## Short problem 1:
Extract the passage of the i915 patch below, from "Zbigniew raised a" to "changed, 103 insertions(+)", copying it exactly.

## Text provided:
** Start **

[PATCH i-g-t 2/4] i915/gem_mmap_offset: Measure BAR sharing between cores

Thu Jan 26 10:20:38 UTC 2023

From: Chris Wilson <chris.p.wilson at linux.intel.com>

Zbigniew raised a concern that the mmap bandwidth degraded with the
number of cores contending on the BAR access. So let's plot how the
measured bandwidth varies as add CPU cores each trying to read a
different page of memory.

Signed-off-by: Chris Wilson <chris.p.wilson at linux.intel.com>
---
 tests/i915/gem_mmap_offset.c | 103 +++++++++++++++++++++++++++++++++++
 1 file changed, 103 insertions(+)

diff --git a/tests/i915/gem_mmap_offset.c b/tests/i915/gem_mmap_offset.c
index 962fc1b739..8399c15b21 100644
--- a/tests/i915/gem_mmap_offset.c
+++ b/tests/i915/gem_mmap_offset.c
@@ -174,6 +174,100 @@ static void perf(int i915, const struct gem_memory_region *r)
 #undef MiB
 }
 
+enum scaling_op {
+	CLEAR,
+	WRITE,
+	READ
+};
+
+static const char *scaling_op_str(enum scaling_op op)
+{
+	switch (op) {
+	case CLEAR: return "clear";
+	case WRITE: return "write";
+	case READ: return "read";
+	}
+
+	return "bad-scaling-op";
+}
+
+static void scaling(int i915, const struct gem_memory_region *r, enum scaling_op op)
+{
+#define MiB (1024 * 1024)

** End **

## Short problem 2:
Copy the records below word for word, from their first line through the line containing "RED CARPET EVENT".

## Extracted records:
** Start **

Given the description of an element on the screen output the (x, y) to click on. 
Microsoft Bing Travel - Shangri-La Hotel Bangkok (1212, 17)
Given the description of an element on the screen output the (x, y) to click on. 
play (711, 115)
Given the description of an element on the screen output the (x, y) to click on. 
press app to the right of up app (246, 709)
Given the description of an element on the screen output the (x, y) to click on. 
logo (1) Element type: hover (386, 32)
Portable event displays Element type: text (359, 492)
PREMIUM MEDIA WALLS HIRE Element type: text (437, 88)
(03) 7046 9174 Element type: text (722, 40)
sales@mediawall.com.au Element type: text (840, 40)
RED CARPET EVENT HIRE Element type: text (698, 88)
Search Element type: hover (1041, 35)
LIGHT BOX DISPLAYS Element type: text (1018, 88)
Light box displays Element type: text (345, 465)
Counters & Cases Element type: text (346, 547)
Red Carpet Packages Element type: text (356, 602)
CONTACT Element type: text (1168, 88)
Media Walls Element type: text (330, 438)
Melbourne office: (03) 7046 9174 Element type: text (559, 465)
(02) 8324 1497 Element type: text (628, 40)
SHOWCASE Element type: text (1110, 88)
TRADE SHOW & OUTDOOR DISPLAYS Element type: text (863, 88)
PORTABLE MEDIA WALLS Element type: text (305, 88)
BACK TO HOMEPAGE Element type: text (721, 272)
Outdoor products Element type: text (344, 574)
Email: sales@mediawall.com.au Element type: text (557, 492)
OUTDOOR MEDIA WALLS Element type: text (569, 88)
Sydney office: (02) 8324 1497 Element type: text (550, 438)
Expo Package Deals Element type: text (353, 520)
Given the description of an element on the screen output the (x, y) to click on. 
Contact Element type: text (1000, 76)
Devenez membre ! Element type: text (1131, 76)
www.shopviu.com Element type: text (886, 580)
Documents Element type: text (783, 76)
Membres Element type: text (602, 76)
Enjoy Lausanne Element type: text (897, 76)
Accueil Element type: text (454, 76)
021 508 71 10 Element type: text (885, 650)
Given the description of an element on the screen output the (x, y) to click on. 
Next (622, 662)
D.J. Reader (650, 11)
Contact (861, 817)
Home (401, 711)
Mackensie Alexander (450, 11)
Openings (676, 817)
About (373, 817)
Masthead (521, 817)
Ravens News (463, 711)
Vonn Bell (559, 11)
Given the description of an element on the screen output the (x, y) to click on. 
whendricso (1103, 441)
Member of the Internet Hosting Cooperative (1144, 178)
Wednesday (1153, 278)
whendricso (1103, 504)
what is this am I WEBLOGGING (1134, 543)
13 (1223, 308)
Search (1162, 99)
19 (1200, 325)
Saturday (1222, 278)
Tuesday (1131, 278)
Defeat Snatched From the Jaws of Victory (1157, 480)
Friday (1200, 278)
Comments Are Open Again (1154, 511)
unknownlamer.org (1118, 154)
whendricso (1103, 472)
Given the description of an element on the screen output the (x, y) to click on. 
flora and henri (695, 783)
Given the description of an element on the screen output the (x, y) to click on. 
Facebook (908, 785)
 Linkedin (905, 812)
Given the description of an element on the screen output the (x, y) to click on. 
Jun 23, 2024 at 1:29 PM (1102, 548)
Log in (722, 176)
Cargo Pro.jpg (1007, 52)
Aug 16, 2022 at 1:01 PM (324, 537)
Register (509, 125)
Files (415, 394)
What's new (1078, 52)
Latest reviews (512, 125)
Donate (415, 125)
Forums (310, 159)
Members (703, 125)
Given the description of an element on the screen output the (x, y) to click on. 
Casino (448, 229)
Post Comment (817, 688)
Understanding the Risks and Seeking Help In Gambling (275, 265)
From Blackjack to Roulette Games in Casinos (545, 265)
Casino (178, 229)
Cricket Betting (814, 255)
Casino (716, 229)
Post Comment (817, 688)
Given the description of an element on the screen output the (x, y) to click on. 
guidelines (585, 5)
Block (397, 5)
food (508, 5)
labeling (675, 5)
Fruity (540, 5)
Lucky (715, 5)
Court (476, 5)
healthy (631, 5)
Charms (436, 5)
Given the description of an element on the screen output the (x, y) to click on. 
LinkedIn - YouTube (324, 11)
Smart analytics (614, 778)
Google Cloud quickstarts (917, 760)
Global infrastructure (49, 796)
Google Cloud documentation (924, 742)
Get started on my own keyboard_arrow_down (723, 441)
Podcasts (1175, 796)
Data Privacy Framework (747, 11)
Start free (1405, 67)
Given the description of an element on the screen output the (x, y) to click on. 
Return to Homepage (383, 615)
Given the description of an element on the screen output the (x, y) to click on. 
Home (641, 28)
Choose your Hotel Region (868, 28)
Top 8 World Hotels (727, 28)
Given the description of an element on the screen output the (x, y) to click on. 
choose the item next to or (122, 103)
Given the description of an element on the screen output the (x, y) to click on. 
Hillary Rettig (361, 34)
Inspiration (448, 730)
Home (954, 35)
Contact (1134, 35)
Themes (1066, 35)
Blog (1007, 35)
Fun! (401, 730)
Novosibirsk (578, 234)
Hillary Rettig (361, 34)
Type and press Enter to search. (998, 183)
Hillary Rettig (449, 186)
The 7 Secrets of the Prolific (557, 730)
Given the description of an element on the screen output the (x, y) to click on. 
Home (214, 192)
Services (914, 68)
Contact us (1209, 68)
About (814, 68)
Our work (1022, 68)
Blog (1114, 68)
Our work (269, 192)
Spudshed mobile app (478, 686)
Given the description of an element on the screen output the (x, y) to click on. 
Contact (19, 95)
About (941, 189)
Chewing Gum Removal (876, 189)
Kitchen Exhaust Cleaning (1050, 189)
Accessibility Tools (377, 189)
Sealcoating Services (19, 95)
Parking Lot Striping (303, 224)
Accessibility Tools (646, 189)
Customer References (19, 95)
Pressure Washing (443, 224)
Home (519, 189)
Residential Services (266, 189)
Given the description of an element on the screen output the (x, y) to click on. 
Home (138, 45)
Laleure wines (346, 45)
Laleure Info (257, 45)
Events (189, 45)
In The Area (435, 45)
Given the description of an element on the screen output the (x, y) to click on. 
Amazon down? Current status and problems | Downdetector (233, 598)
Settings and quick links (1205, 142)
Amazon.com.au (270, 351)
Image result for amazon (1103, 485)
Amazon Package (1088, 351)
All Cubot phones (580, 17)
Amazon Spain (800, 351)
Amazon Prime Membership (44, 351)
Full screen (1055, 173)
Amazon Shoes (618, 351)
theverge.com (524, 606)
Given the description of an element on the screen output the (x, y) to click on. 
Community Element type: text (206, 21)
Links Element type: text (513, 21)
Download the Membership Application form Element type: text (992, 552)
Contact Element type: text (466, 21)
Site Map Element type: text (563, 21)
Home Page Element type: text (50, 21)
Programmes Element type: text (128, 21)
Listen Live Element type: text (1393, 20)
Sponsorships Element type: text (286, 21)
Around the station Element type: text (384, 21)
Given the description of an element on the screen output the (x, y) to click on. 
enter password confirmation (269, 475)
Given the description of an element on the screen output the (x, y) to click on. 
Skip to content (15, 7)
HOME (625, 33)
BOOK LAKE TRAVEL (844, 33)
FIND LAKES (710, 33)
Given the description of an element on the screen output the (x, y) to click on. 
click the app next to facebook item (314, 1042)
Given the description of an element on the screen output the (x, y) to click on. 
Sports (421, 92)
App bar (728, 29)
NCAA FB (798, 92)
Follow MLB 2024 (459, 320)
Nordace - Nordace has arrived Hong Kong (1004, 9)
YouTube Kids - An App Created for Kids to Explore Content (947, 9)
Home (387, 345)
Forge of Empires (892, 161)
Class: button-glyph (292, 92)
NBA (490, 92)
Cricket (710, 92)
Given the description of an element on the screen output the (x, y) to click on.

** End **

## Exercise solution 1:
Zbigniew raised a concern that the mmap bandwidth degraded with the
number of cores contending on the BAR access. So let's plot how the
measured bandwidth varies as add CPU cores each trying to read a
different page of memory.

Signed-off-by: Chris Wilson <chris.p.wilson at linux.intel.com>
---
 tests/i915/gem_mmap_offset.c | 103 +++++++++++++++++++++++++++++++++++
 1 file changed, 103 insertions(+)

## Exercise solution 2:
Given the description of an element on the screen output the (x, y) to click on. 
Microsoft Bing Travel - Shangri-La Hotel Bangkok (1212, 17)
Given the description of an element on the screen output the (x, y) to click on. 
play (711, 115)
Given the description of an element on the screen output the (x, y) to click on. 
press app to the right of up app (246, 709)
Given the description of an element on the screen output the (x, y) to click on. 
logo (1) Element type: hover (386, 32)
Portable event displays Element type: text (359, 492)
PREMIUM MEDIA WALLS HIRE Element type: text (437, 88)
(03) 7046 9174 Element type: text (722, 40)
sales@mediawall.com.au Element type: text (840, 40)
RED CARPET EVENT HIRE Element type: text (698, 88)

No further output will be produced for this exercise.